As Windows Vista appeared in computer stores worldwide, Microsoft announced that part of the design of the new operating system is the work of the European Commission.
“Following discussions with European Commission, Microsoft committed to make a number of changes to the Windows Vista operating system prior to release,” the software maker said in a statement, pointing to three functions of the operating system: security, search and fixed document formats.
Windows Security Centre (WSC) looks like a dashboard, giving the user an overview of what security software is running on the system and the status of checks and upgrades of firewalls and antispyware protection.
Rival security software firms and the Commission suspected this could give WSC an unfair advantage.

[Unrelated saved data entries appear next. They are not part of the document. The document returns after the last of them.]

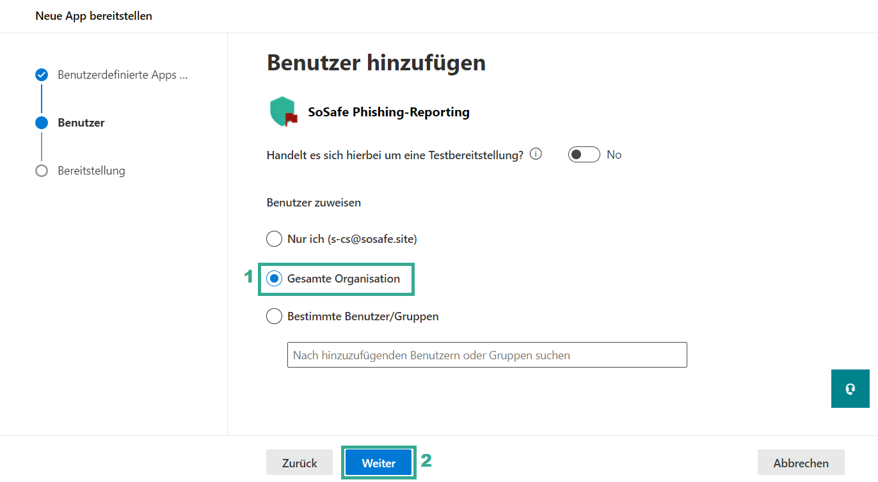Open the "Benutzerdefinierte Apps" step label
The image size is (878, 482).
pos(123,75)
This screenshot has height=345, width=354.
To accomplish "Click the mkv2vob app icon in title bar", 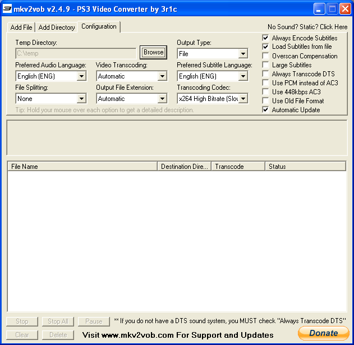I will click(7, 8).
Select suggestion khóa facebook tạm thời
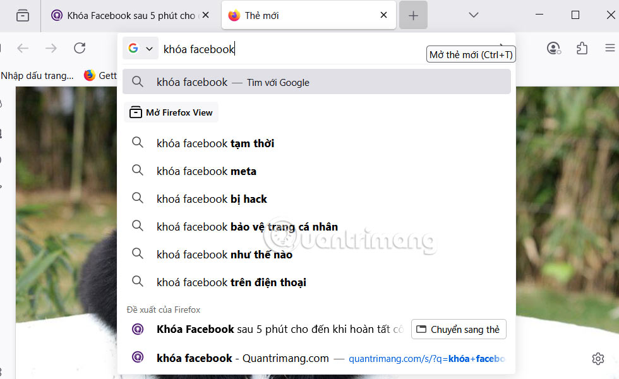 [215, 143]
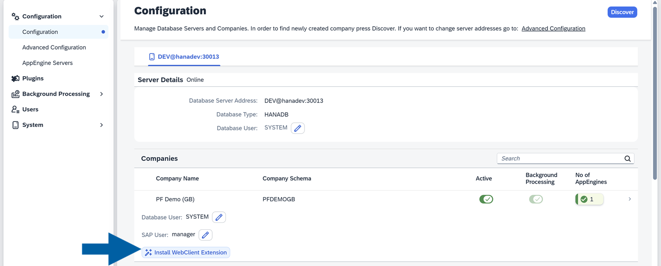The height and width of the screenshot is (266, 661).
Task: Click the Plugins puzzle icon
Action: (15, 79)
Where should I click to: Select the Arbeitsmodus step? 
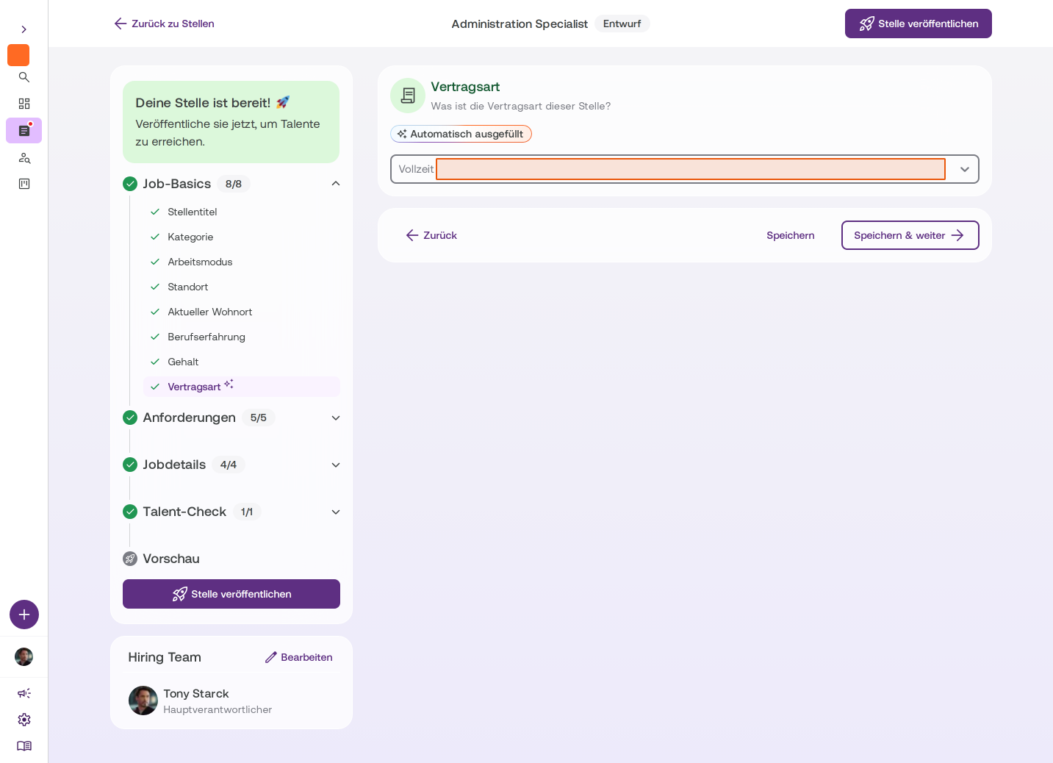tap(200, 262)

Microsoft says it agreed to develop a new set of APIs (application programming interfaces) for release in the first service pack, scheduled for later this year, which can be invoked by third-party security programs to turn off the alerts presented by WSC.

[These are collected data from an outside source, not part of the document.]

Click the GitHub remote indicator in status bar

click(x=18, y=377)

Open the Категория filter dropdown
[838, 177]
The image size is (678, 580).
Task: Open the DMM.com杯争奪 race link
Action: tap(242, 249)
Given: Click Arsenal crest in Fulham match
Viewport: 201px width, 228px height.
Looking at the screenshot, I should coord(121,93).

Similarly, PatchGuard — software that protects against the modification of the kernel of the operating system — has been added to Vista. Some security vendors have in the past made modifications to the kernel as part of the implementation of their security software.
PatchGuard prevents such modifications in the 64-bit version. Microsoft is now working with vendors to develop new kernel-level APIs that will provide programmatic access to the kernel to address this issue, Microsoft says.
The APIs will be available in Windows Vista 64 with the first service pack, scheduled for later this year.
Regarding search, Microsoft has changed the way default settings are made for internet search within both Windows Vista and Internet Explorer 7 (IE7).
“These changes now ensure for users that they are able — through a series of windows and options — to make a clear, conscious and open decision on their default search provider. Furthermore, users will retain at all times the ability to change this and all further defaults in the operating system at will,” Microsoft says.
Microsoft’s own fixed document format software is known as XPS. “In response to the Commission’s concerns, the company has made fundamental changes to the licensing structure of the XPS fixed-format technology and has committed to submit the technology to an international standards body for adoption as an open industry standard,” Microsoft says.
The XPS standard will be made available under licensing terms that do not exclude any industry or licensing model including the GPL (General Public Licence), it says.
“In response to Commissioner Kroes’ letter of March 2006, Microsoft created a single application programming interface so that independent software developers can create applications to allow users to save documents in XPS or other formats, such as Adobe’s PDF,” Microsoft says.
Microsoft says it disclosed through a licensing programme the relevant information to enable the implementation of XPS technology on competing client and server operating systems.
Microsoft also responded to a further Commission demand to submit XPS (as well as future extensions) to a standards setting body. Microsoft will submit XPS to the Ecma International.
Microsoft says it will also enable the implementation of XPS under an open-source business model (GPL) through use of a covenant not to sue — a model that Microsoft has applied to web services and Open XML (Extensible Markup Language) document formats and that has, it says, “been welcomed by the open source community”.
European customers and OEMs (original equipment manufacturers) will be able to buy a version of Vista that has Microsoft’s Media Player stripped out to comply with an EU antitrust ruling made in 2004.
These are called the ‘N’ versions — denoting “no media player”, the company says.